** Begin **
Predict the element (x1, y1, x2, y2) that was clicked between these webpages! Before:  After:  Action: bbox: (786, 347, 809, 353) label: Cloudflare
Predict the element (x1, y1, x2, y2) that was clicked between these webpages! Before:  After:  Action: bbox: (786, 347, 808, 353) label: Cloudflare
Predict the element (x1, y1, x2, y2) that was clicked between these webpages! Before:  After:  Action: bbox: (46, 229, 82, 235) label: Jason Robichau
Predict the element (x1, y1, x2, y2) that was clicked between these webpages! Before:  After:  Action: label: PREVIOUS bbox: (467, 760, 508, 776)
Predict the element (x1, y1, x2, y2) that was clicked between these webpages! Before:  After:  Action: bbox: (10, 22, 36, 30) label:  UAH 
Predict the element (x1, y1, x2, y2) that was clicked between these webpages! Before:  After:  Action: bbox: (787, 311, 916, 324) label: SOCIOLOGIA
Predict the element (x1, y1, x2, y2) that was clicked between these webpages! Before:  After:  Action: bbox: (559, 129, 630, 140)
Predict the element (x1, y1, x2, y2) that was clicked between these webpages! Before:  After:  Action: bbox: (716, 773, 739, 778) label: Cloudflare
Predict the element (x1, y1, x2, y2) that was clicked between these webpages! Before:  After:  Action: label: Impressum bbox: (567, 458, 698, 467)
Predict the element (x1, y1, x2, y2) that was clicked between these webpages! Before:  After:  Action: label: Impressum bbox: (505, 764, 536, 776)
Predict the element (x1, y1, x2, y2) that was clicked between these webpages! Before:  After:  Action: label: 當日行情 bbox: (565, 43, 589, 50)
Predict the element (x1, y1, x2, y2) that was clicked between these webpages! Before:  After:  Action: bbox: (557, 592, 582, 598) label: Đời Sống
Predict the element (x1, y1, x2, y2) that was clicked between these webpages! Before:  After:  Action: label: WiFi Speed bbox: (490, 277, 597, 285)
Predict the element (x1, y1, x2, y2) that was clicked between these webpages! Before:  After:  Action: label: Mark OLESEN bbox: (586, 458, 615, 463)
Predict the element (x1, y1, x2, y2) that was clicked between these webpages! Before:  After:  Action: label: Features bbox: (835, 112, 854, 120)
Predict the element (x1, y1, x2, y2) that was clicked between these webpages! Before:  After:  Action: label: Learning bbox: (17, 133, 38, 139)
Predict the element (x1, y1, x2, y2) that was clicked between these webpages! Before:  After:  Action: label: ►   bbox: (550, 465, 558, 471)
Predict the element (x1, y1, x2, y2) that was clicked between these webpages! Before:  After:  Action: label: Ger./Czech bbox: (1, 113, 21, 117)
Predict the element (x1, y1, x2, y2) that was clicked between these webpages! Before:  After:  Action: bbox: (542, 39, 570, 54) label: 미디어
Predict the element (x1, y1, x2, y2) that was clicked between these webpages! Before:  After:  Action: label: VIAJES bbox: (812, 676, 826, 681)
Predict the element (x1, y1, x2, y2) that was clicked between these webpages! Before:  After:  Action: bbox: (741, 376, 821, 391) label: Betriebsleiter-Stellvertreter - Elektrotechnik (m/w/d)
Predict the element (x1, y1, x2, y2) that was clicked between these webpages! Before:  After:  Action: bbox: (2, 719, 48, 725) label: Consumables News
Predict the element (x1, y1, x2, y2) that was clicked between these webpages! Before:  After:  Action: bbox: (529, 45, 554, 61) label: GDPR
** End **
:: Problem description ::
Reproduce the listing above word for word, with no changes.

:: The completed task ::
Predict the element (x1, y1, x2, y2) that was clicked between these webpages! Before:  After:  Action: bbox: (786, 347, 809, 353) label: Cloudflare
Predict the element (x1, y1, x2, y2) that was clicked between these webpages! Before:  After:  Action: bbox: (786, 347, 808, 353) label: Cloudflare
Predict the element (x1, y1, x2, y2) that was clicked between these webpages! Before:  After:  Action: bbox: (46, 229, 82, 235) label: Jason Robichau
Predict the element (x1, y1, x2, y2) that was clicked between these webpages! Before:  After:  Action: label: PREVIOUS bbox: (467, 760, 508, 776)
Predict the element (x1, y1, x2, y2) that was clicked between these webpages! Before:  After:  Action: bbox: (10, 22, 36, 30) label:  UAH 
Predict the element (x1, y1, x2, y2) that was clicked between these webpages! Before:  After:  Action: bbox: (787, 311, 916, 324) label: SOCIOLOGIA
Predict the element (x1, y1, x2, y2) that was clicked between these webpages! Before:  After:  Action: bbox: (559, 129, 630, 140)
Predict the element (x1, y1, x2, y2) that was clicked between these webpages! Before:  After:  Action: bbox: (716, 773, 739, 778) label: Cloudflare
Predict the element (x1, y1, x2, y2) that was clicked between these webpages! Before:  After:  Action: label: Impressum bbox: (567, 458, 698, 467)
Predict the element (x1, y1, x2, y2) that was clicked between these webpages! Before:  After:  Action: label: Impressum bbox: (505, 764, 536, 776)
Predict the element (x1, y1, x2, y2) that was clicked between these webpages! Before:  After:  Action: label: 當日行情 bbox: (565, 43, 589, 50)
Predict the element (x1, y1, x2, y2) that was clicked between these webpages! Before:  After:  Action: bbox: (557, 592, 582, 598) label: Đời Sống
Predict the element (x1, y1, x2, y2) that was clicked between these webpages! Before:  After:  Action: label: WiFi Speed bbox: (490, 277, 597, 285)
Predict the element (x1, y1, x2, y2) that was clicked between these webpages! Before:  After:  Action: label: Mark OLESEN bbox: (586, 458, 615, 463)
Predict the element (x1, y1, x2, y2) that was clicked between these webpages! Before:  After:  Action: label: Features bbox: (835, 112, 854, 120)
Predict the element (x1, y1, x2, y2) that was clicked between these webpages! Before:  After:  Action: label: Learning bbox: (17, 133, 38, 139)
Predict the element (x1, y1, x2, y2) that was clicked between these webpages! Before:  After:  Action: label: ►   bbox: (550, 465, 558, 471)
Predict the element (x1, y1, x2, y2) that was clicked between these webpages! Before:  After:  Action: label: Ger./Czech bbox: (1, 113, 21, 117)
Predict the element (x1, y1, x2, y2) that was clicked between these webpages! Before:  After:  Action: bbox: (542, 39, 570, 54) label: 미디어
Predict the element (x1, y1, x2, y2) that was clicked between these webpages! Before:  After:  Action: label: VIAJES bbox: (812, 676, 826, 681)
Predict the element (x1, y1, x2, y2) that was clicked between these webpages! Before:  After:  Action: bbox: (741, 376, 821, 391) label: Betriebsleiter-Stellvertreter - Elektrotechnik (m/w/d)
Predict the element (x1, y1, x2, y2) that was clicked between these webpages! Before:  After:  Action: bbox: (2, 719, 48, 725) label: Consumables News
Predict the element (x1, y1, x2, y2) that was clicked between these webpages! Before:  After:  Action: bbox: (529, 45, 554, 61) label: GDPR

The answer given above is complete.